The whole time Peter Ludorf kept talking. He told us the lips belonged to a girl called Virginia. She had tried to escape by stabbing one of her clients — an elite member of the French trade delegation — in the chest with a screwdriver. Peter Ludorf sounded almost wistful when he told us that he had cut her lips off himself in order to show all of us what happened to girls who misunderstood their situation and thought that rebellion and escape attempts would be tolerated. The girl who lost her finger — Peter Ludorf had used the kind of tool that blacksmiths use to extract old stitches out of horses’ hooves when they reshoe them — was called Nadia and she had been seventeen. She had also tried to escape, this time by climbing out of a window and stealing a car that she rammed straight into the wall of the house across the street.
Peter Ludorf put the jars back and closed the lid to the box. I don’t think his words had really sunk in yet. We were all too cold and hungry to focus on anything except food. We were taken to the kitchen where an emaciated woman was stirring a pot. She chain-smoked and she had no teeth left, even though she couldn’t have been older than thirty. There was no real restaurant there, just a bar they used as a cover. We were in a real live brothel. Peter Ludorf had betrayed us in the same way that he had betrayed many others before us. He had known exactly what to say to lure a group of slumrats like us.

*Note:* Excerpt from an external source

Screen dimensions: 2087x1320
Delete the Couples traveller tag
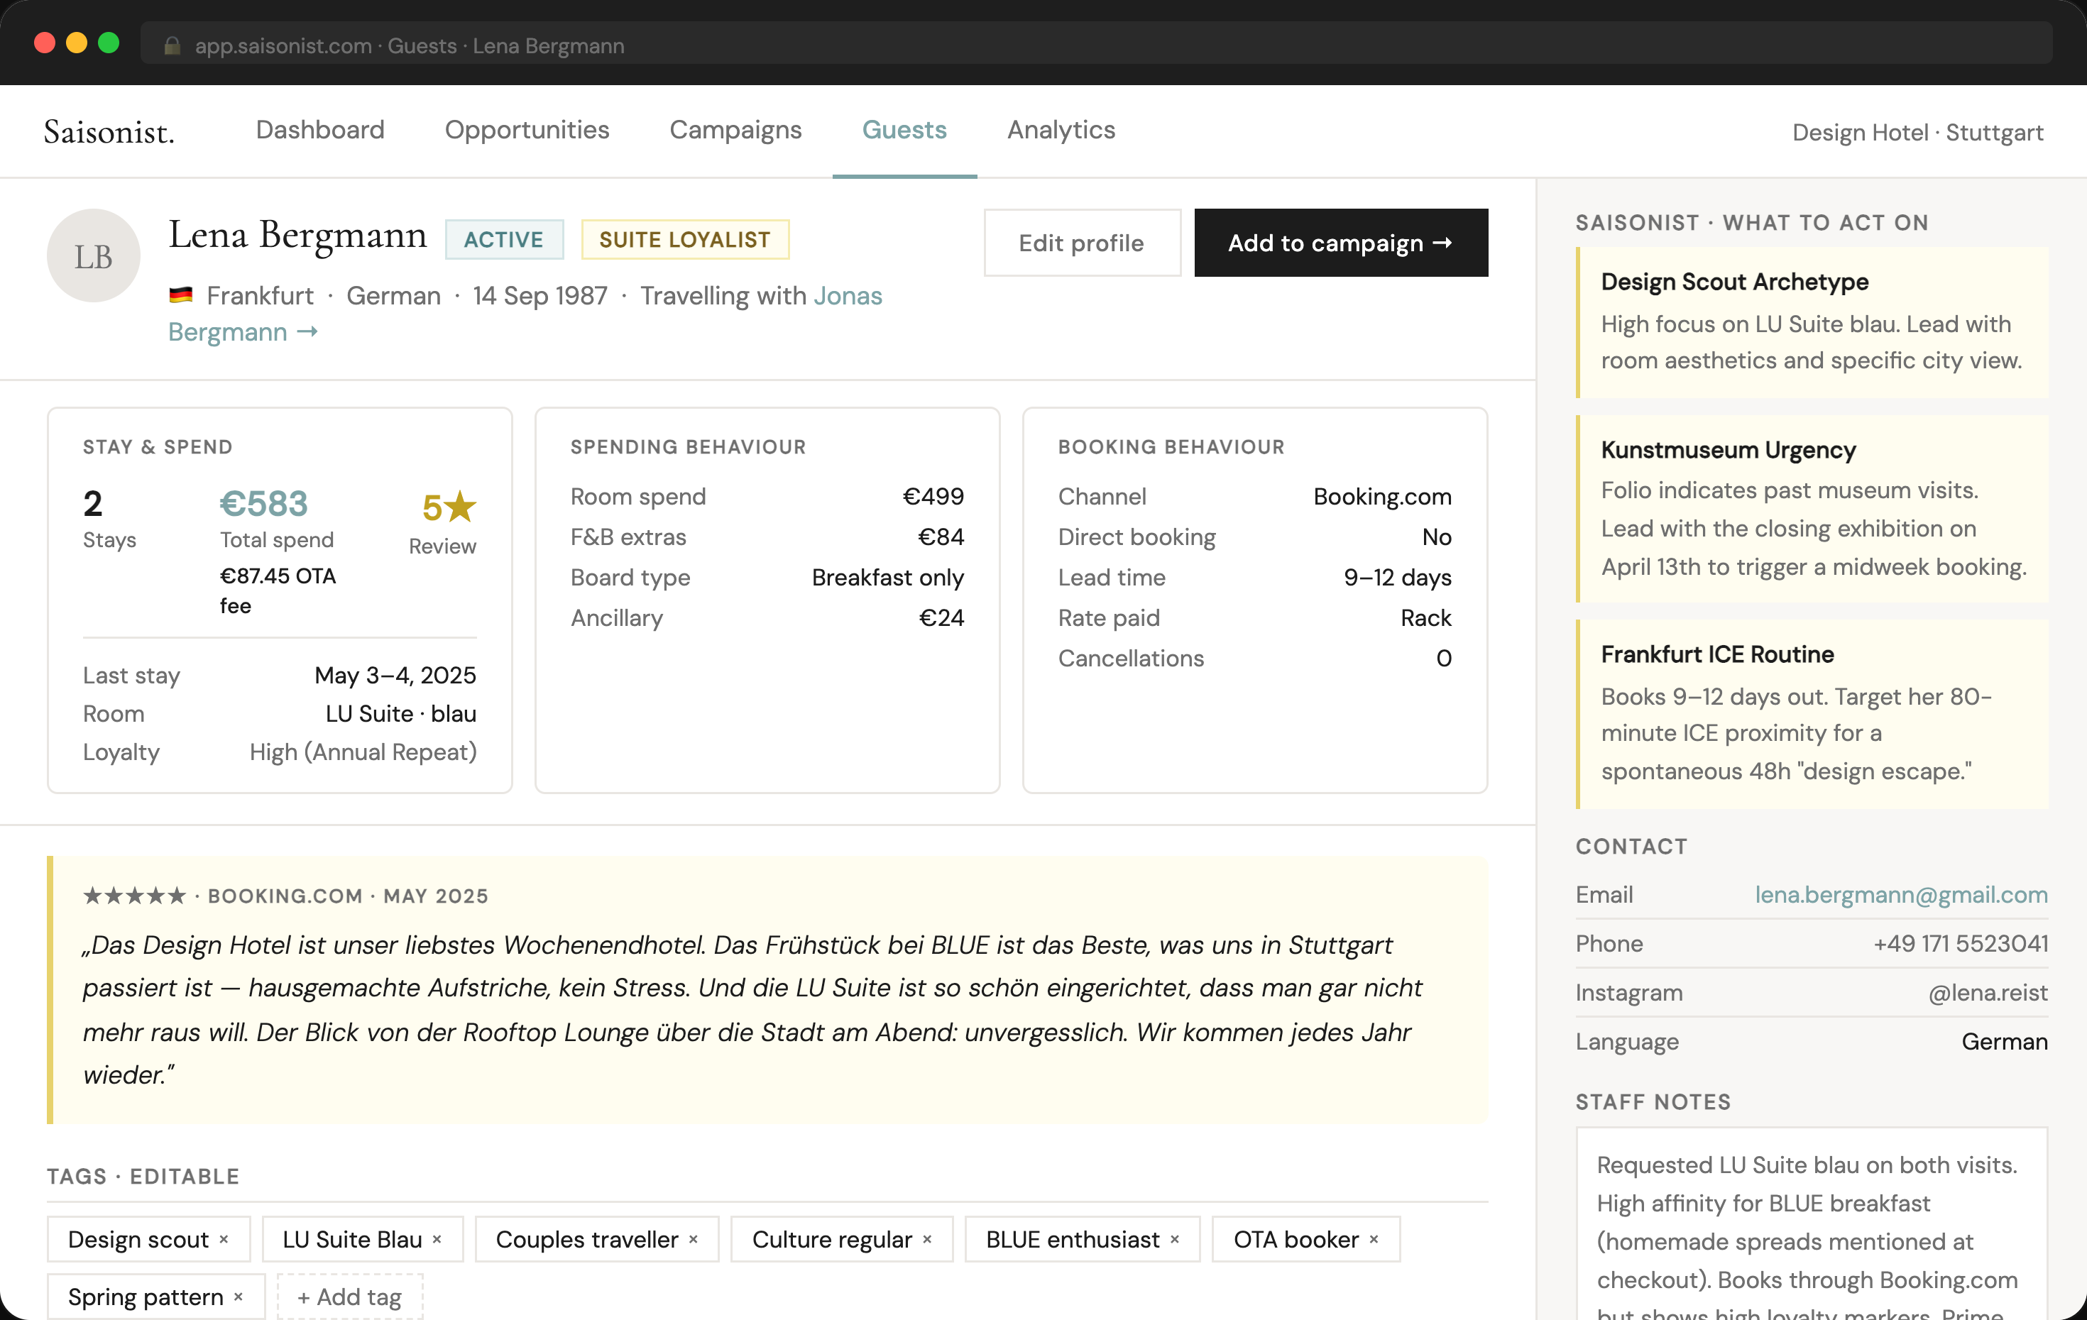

None of us knew what kind of life was waiting for us. We ate some of the bad-tasting soup that the emaciated woman put in front of us, and then we were locked into our rooms. I could hear Tatyana crying through the wall. I think we were all crying, but you could only hear Tatyana. That night I remember thinking: what am I going to wake up to? Why don’t I try to fall asleep and stay somewhere deep inside myself where I never need to wake up again? At the same time I felt a growing rage inside. Was I really going to let someone like Peter Ludorf win?